Looking for love in the 21st century has advanced beyond going to a bar and getting someone’s phone number.
While match-making or going to a bar to meet people were tried-and-true methods in the past, Jerry Hinbest, a Vancouver Island University sociology professor, said the growth of the online world has changed romantic pursuits.
“We probably saw before COVID, over the last 20 years, a fairly major shift into a different kind of relationship, a little less serious,” said Hinbest. “People stop talking about dating entirely for a while, and they said, ‘Oh, people are hooking up,’ or they’re connecting and then they went to dating apps, which redefined things and the idea there was that people are going to be connected to potential life partners, but also something more casual.”
An example of looking for love in contemporary times occurred when Vancouver Island Ferry Company hosted a speed-dating event on one of its Hullo ferries last week. Caitlyn Santos, a participant from Vancouver, said she likes doing “novel and weird things,” and said speed dating is an ideal way to date.
“I think that this is the way to actually form a connection and meet interesting people. The point of dating isn’t always to find something romantic,” Santos told the News Bulletin. “It’s to meet new people, it’s to be excited by what other people are doing and become more in touch with yourself. I feel like these are the opportunities where that actually happens.”
Claudia Bastien, from Squamish, has tried online dating, but it’s not her cup of tea.
“I haven’t online dated in four years,” she said. “It’s just not necessary. I don’t need to, I have some phenomenal people that I know in my community that I resonate with. I just tend to meet people wherever I go anyways.”
Brendan Milholm, from Nanaimo, is used to the more traditional style of dating, and hasn’t tried online dating. This month’s Hullo ferry event was his first time speed dating and he liked the fact there were people from different places and “it was quick.”
Milholm was even able to get a couple of phone numbers from people from the mainland. He would try speed dating again, he said.
“It’s unique, different, it’s better than using an app I guess,” said Milholm. “I’m not on a dating app, so this is something that’s a bit more personal … I’m more about a natural kind of relationship and building that than going online and swiping through people.”
The VIU prof Hinbest says that dating in the digital age isn’t without problems, with concerns about algorithms and online surveillance. People are also leery, he said, as what they see might not be what they’re getting.
“One of the things that we know from a sociological take on social psychology … when people make presentations of themselves to other people, it’s different online compared to in-person…” he said. “Online, people put in the wrong pictures, they make a presentation of self that is fraudulent in a way, it may not be intentionally wrong, but it ends up being incomplete.”

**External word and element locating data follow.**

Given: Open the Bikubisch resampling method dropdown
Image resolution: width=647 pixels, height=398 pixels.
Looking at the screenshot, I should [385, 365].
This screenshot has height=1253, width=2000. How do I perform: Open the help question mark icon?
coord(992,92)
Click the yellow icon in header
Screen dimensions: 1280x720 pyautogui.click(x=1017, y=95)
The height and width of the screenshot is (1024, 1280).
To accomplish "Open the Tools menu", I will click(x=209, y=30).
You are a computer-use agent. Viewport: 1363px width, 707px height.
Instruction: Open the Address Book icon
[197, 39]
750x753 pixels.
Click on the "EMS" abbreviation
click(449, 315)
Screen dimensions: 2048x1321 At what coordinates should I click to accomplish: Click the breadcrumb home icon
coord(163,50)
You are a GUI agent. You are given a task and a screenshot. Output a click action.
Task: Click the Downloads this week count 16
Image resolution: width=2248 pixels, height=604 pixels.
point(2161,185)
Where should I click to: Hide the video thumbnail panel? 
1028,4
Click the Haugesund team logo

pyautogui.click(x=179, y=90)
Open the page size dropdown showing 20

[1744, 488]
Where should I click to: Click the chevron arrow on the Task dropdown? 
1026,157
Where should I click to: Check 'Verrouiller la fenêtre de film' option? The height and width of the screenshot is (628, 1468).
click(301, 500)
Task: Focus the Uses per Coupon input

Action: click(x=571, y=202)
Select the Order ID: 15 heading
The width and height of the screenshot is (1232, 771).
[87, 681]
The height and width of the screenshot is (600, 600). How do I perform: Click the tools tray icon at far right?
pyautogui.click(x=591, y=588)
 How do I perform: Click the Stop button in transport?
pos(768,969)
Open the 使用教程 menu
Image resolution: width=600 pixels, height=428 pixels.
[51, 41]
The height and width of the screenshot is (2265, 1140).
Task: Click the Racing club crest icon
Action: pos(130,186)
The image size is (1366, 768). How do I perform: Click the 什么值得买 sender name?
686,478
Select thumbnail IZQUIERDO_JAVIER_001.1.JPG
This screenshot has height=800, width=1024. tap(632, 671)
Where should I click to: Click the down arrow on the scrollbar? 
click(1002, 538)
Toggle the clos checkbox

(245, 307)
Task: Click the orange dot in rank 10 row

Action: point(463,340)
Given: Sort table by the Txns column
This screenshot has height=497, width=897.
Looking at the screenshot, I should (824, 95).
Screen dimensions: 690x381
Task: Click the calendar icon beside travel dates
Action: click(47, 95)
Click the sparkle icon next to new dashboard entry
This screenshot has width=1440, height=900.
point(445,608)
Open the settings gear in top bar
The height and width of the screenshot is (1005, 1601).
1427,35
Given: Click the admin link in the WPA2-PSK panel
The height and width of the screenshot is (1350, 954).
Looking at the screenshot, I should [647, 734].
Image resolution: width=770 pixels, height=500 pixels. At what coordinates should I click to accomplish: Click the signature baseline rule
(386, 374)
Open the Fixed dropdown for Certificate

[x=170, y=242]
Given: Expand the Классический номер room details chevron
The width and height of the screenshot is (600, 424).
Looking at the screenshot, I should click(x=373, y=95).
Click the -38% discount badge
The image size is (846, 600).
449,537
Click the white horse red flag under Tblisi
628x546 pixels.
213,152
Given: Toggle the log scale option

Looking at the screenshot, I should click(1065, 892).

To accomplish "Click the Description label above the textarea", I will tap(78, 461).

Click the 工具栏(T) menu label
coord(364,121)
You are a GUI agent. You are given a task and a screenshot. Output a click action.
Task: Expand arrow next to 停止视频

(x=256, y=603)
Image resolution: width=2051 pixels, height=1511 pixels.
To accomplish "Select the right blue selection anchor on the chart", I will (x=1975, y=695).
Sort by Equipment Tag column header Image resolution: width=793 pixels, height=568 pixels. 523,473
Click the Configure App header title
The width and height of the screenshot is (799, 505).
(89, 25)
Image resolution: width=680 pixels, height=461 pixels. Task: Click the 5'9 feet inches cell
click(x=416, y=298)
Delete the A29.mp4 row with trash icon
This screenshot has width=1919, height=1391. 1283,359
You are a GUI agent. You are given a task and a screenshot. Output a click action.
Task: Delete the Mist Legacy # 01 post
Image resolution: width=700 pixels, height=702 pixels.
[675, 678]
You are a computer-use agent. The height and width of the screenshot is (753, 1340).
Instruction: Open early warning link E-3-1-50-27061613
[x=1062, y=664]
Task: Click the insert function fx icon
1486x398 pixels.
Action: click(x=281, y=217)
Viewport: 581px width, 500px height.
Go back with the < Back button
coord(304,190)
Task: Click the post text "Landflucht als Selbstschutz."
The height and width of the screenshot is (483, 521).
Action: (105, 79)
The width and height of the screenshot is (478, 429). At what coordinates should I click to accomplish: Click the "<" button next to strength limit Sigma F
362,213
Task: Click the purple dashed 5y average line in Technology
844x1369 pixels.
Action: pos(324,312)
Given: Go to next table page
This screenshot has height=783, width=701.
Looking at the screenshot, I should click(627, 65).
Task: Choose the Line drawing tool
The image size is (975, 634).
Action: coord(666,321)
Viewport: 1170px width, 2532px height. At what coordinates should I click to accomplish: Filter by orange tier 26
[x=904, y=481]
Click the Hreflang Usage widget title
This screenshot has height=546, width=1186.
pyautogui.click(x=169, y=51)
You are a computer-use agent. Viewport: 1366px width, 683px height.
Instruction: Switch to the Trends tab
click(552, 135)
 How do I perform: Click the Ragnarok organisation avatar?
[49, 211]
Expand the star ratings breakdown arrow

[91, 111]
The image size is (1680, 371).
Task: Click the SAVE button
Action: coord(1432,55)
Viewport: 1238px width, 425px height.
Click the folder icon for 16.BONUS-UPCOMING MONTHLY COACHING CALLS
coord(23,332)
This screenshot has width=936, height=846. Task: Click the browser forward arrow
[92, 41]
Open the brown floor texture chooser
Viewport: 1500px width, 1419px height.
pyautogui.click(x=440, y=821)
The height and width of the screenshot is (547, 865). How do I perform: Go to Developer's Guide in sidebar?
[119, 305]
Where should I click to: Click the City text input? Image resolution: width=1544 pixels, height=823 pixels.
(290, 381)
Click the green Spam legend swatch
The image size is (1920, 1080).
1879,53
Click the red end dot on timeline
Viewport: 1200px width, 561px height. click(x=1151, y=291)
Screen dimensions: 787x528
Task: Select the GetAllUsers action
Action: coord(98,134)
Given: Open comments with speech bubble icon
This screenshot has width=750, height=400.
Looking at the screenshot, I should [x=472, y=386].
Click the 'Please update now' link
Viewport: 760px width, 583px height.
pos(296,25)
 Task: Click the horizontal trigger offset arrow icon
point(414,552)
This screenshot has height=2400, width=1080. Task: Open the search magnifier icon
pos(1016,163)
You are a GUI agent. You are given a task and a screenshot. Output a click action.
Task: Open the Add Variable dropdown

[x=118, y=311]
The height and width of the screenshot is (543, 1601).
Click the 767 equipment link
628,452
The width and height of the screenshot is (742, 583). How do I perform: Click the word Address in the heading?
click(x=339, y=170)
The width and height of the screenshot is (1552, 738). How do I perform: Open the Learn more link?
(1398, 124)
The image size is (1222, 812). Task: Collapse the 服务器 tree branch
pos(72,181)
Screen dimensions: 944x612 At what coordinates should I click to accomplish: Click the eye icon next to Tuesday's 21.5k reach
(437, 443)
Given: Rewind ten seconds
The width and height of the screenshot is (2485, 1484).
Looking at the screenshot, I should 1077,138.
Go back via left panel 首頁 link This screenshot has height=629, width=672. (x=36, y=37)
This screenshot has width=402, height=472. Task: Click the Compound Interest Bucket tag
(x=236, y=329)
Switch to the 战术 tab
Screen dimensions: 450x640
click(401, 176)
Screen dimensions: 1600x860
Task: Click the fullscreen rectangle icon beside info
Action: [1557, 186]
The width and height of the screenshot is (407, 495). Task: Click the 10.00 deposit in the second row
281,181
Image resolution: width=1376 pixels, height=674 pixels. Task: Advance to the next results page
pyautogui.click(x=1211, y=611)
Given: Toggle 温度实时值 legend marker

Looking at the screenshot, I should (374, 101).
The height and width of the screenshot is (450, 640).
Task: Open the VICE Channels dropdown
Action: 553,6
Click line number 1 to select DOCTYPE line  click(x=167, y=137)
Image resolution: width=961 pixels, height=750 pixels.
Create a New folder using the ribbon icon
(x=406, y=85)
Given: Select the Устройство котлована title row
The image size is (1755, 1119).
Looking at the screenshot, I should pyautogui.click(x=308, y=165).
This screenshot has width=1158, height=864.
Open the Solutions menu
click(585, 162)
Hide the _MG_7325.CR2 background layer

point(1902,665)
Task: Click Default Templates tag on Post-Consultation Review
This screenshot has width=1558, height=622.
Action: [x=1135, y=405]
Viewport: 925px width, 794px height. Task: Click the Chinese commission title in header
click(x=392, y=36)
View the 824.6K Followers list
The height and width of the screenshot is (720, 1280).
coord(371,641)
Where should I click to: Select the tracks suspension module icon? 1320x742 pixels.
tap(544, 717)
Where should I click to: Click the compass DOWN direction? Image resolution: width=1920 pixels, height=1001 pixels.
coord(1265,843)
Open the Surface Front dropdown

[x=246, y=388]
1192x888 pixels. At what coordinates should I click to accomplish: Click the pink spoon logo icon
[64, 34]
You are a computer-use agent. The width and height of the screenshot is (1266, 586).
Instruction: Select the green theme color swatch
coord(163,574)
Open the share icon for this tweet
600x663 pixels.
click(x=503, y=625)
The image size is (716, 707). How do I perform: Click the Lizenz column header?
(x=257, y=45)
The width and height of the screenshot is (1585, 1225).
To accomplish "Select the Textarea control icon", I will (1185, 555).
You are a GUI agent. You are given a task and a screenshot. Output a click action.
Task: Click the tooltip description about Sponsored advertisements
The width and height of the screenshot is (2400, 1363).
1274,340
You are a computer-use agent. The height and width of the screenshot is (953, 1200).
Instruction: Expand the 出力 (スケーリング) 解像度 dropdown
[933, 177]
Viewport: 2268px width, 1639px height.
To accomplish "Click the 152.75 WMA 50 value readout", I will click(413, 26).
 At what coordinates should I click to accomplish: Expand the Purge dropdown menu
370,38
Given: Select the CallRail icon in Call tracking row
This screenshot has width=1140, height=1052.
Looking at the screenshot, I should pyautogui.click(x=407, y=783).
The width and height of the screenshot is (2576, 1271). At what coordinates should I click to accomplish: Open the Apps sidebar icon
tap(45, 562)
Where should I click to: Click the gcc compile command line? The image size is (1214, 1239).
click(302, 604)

Hinbest, who met his wife on a blind date, said in a sense, dating apps are blind dates as well.
“It’s a really common thing to have tried [and daters’] criteria for success are going to be different…” he said. “They’re not necessarily looking for a long-term thing. Especially during COVID, people were just looking to connect to somebody and it didn’t matter so much that they weren’t actually in person. But then at some point, the rubber hits the road, right?”